There has been little previous work linking debt levels to household financial constraints. However, there has been substantial work focusing on the closely related link between consumption behaviour and constraints. This work infers the level of household constraints from macroeconomic consumption behaviour. Other work of a more microeconomic nature looks directly at what factors affect people's access to credit.

Most of the macroeconomic work considers the effect of household constraints in the context of testing the Rational Expectations Permanent Income Hypothesis (REPIH).[1] This theory holds that households choose the path of consumption that maximises their expected lifetime utility.
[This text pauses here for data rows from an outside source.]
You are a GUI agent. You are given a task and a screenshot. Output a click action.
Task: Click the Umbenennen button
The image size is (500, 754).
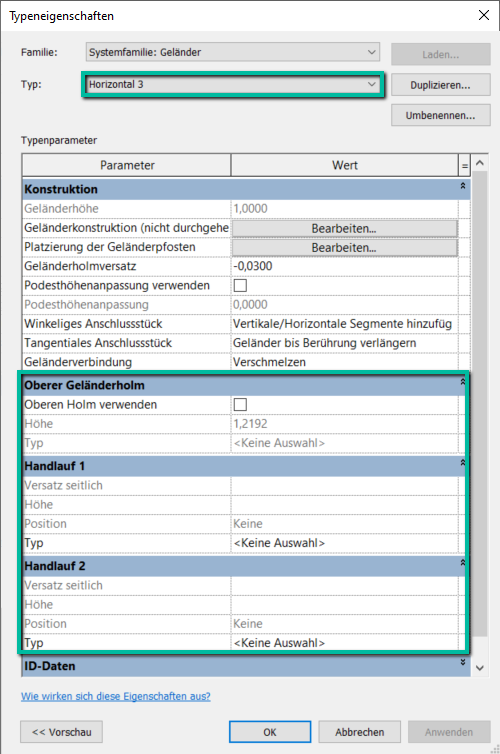(x=440, y=115)
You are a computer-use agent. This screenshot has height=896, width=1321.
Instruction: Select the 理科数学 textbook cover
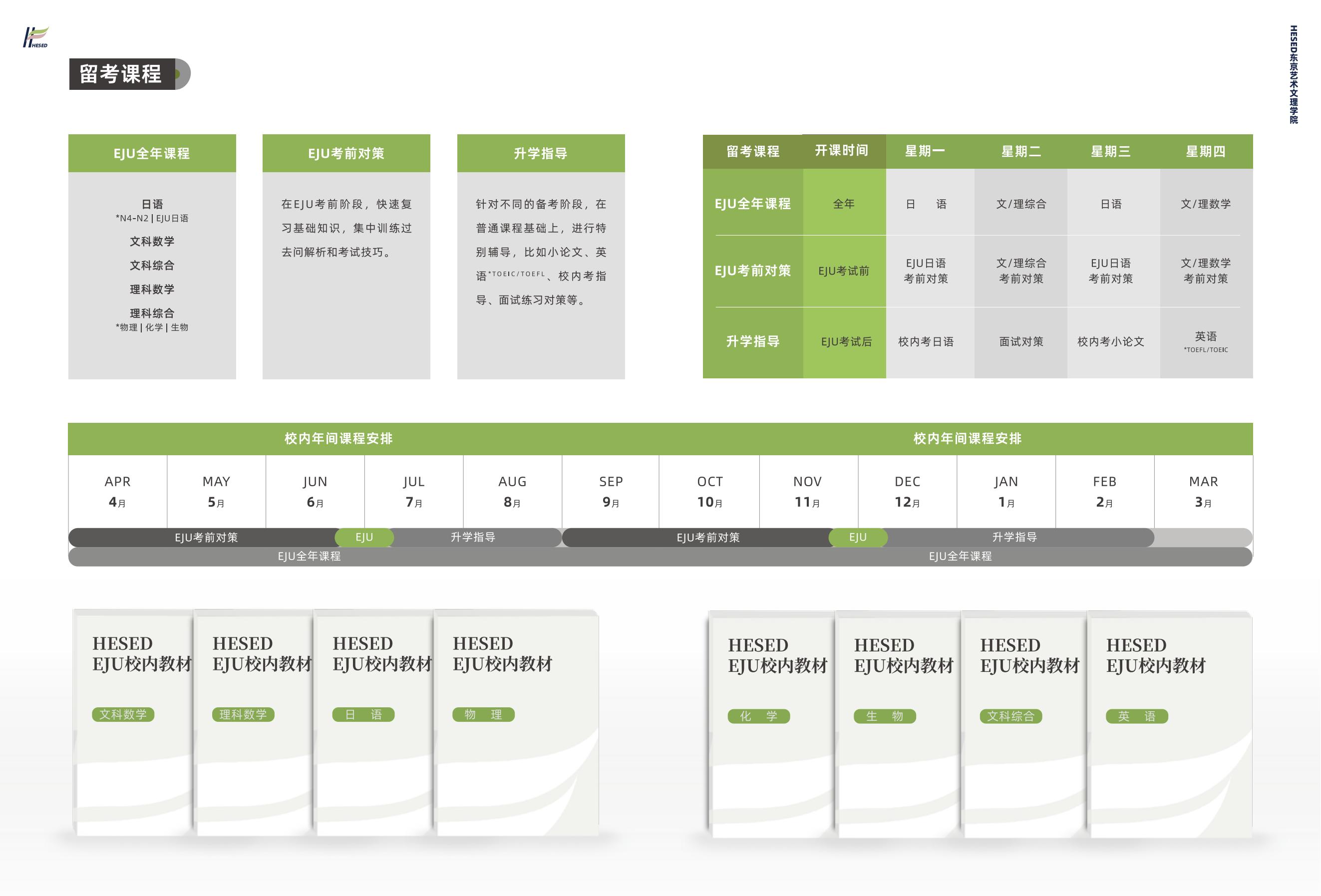click(254, 723)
When households are forward-looking in this way, changes in current income should have little effect on their consumption patterns: it is lifetime income that matters. The seminal work in this area was done by Hall (1978). In Hall and in subsequent work, empirical tests have consistently rejected the hypothesis, showing that consumption is ‘excessively sensitive’ to changes in current income.[2] One explanation for this excess sensitivity is the possible existence of liquidity constraints. If households are denied access to credit they will be unable to borrow against future income to optimally smooth their consumption. Instead, these households must resort to consuming solely out of current income.[3] The extent to which aggregate consumption follows aggregate income can then be used to infer the proportion of households who are credit-constrained. The emerging consensus is that about 20 per cent of the population are credit-constrained. However, these estimates do vary significantly, both across countries and across time. This is likely to reflect both structural and cyclical factors. For example, the deregulation of the financial system over the 1980s and 1990s is expected to have made it easier for households to access credit in most industrialised countries. It follows that liquidity constraints are now less likely to affect consumption.
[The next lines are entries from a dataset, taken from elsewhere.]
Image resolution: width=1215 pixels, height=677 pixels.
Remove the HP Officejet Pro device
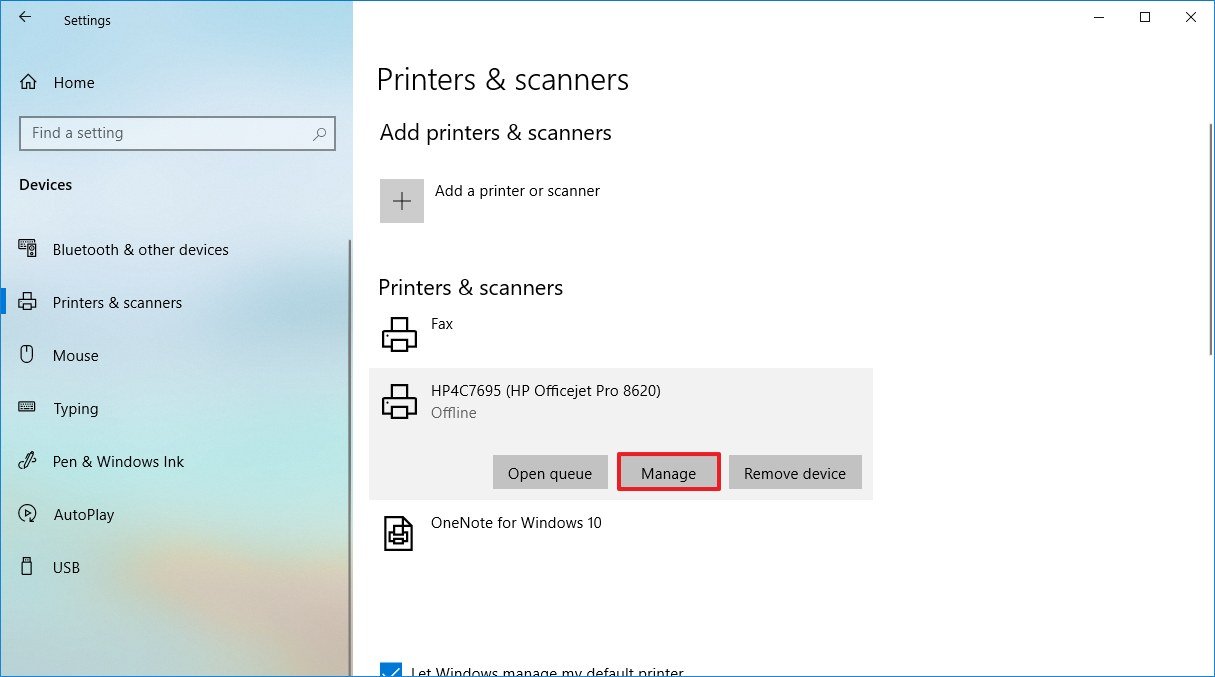coord(795,472)
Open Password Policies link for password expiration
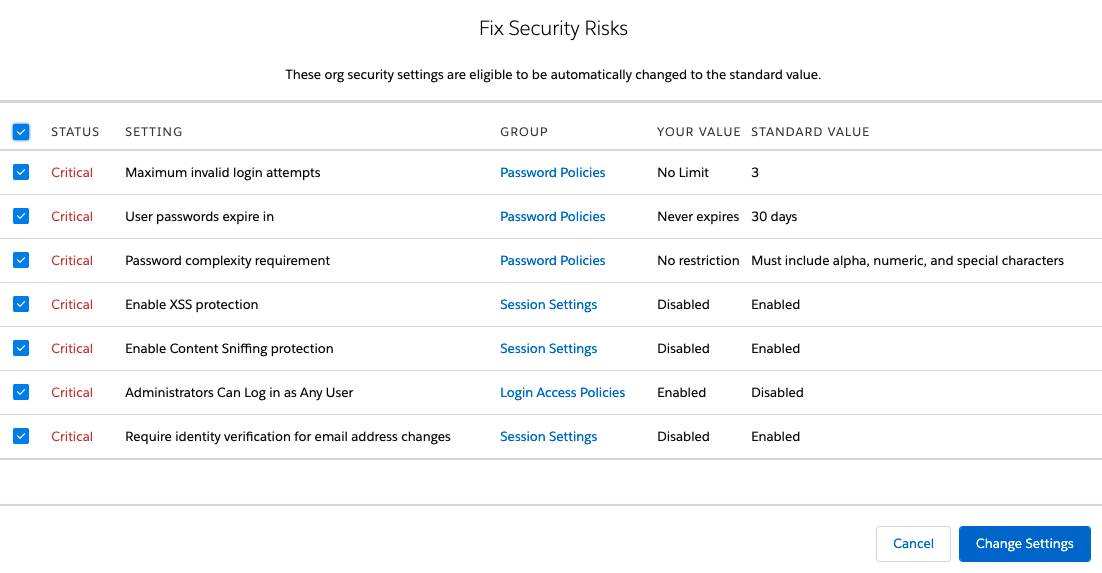The height and width of the screenshot is (573, 1102). click(x=552, y=217)
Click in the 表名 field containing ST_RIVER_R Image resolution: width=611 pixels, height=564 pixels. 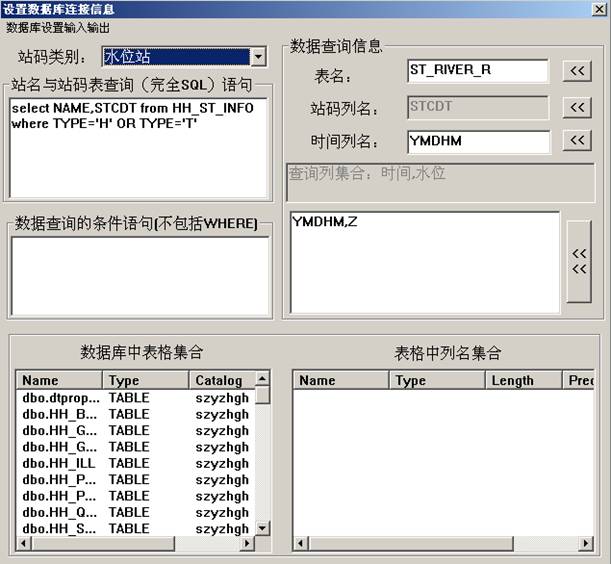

There are a number of Australian studies in this area. Debelle and Preston (1995) suggest that the proportion of liquidity-constrained (current income) consumers has fallen significantly from 40–45 per cent in the 1970s to 20–25 per cent in the 1980s–1990s – as expected given financial deregulation. Blundell-Wignall, Browne and Tarditi (1995) examine similar sub-periods and find a similar decline in the sensitivity of consumption to current income for a large number of countries. However, unlike Debelle and Preston (1995) they do not find support for declining constraints in Australia, a result upheld by de Brouwer (1996).[4]
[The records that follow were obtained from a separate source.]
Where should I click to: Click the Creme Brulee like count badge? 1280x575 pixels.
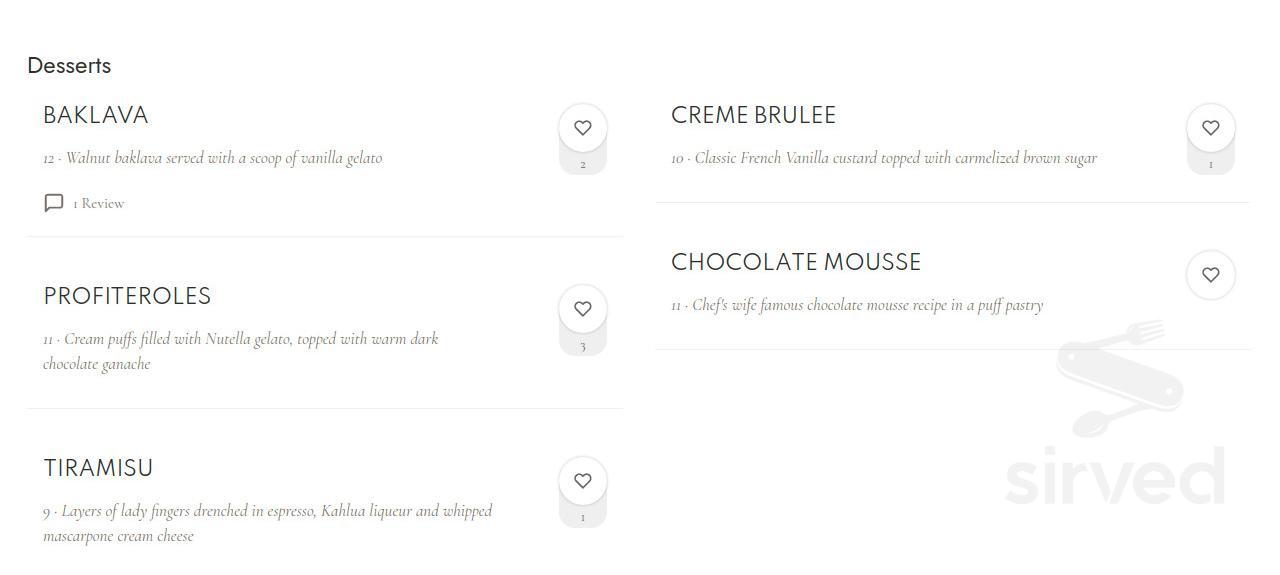click(x=1210, y=165)
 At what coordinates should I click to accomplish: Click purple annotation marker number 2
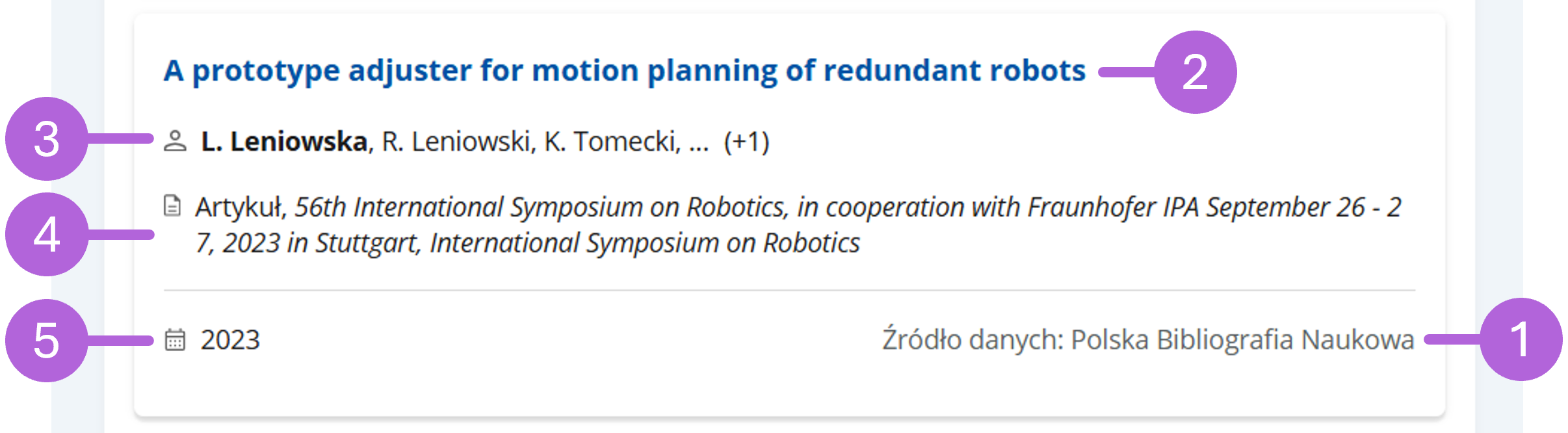(x=1196, y=72)
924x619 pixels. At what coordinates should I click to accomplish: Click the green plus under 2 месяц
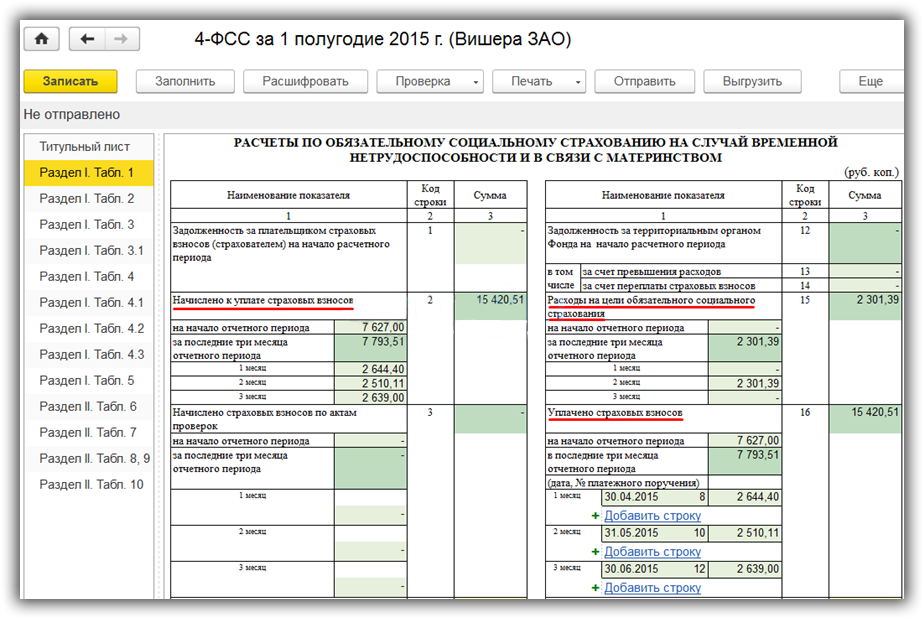click(596, 552)
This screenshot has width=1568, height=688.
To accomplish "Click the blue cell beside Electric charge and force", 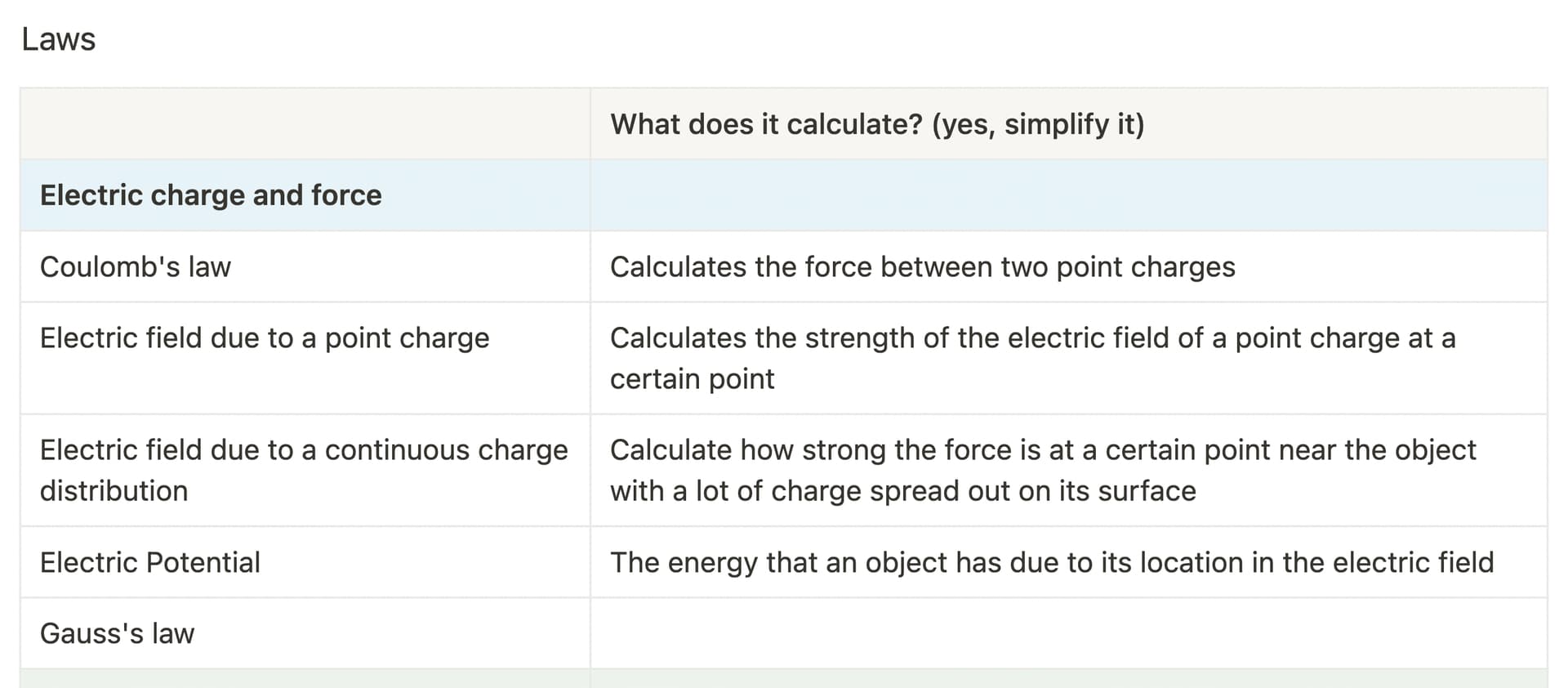I will [x=1068, y=195].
Household level studies have also tested the REPIH. The main advantage of micro studies is that, in their data sets, they are generally able to directly observe constrained consumers rather than having to infer the presence of liquidity constraints. For example, Jappelli (1990) and Cox and Jappelli (1993) use the Survey of Consumer Finances (SCF) to study the characteristics of liquidity-constrained consumers in the US. Credit constraints can be directly observed in their micro data as the SCF provides information on which consumers had their request for credit rejected by financial institutions. Jappelli (1990) shows that economic characteristics (such as current income, wealth and unemployment) are important determinants of whether a household is credit-constrained. However, Jappelli (1990) also shows that demographic characteristics (such as age, marital status and household type) are highly significant. As such, macro studies that ignore demographic change may not capture changes in the true distribution of liquidity constraints across time.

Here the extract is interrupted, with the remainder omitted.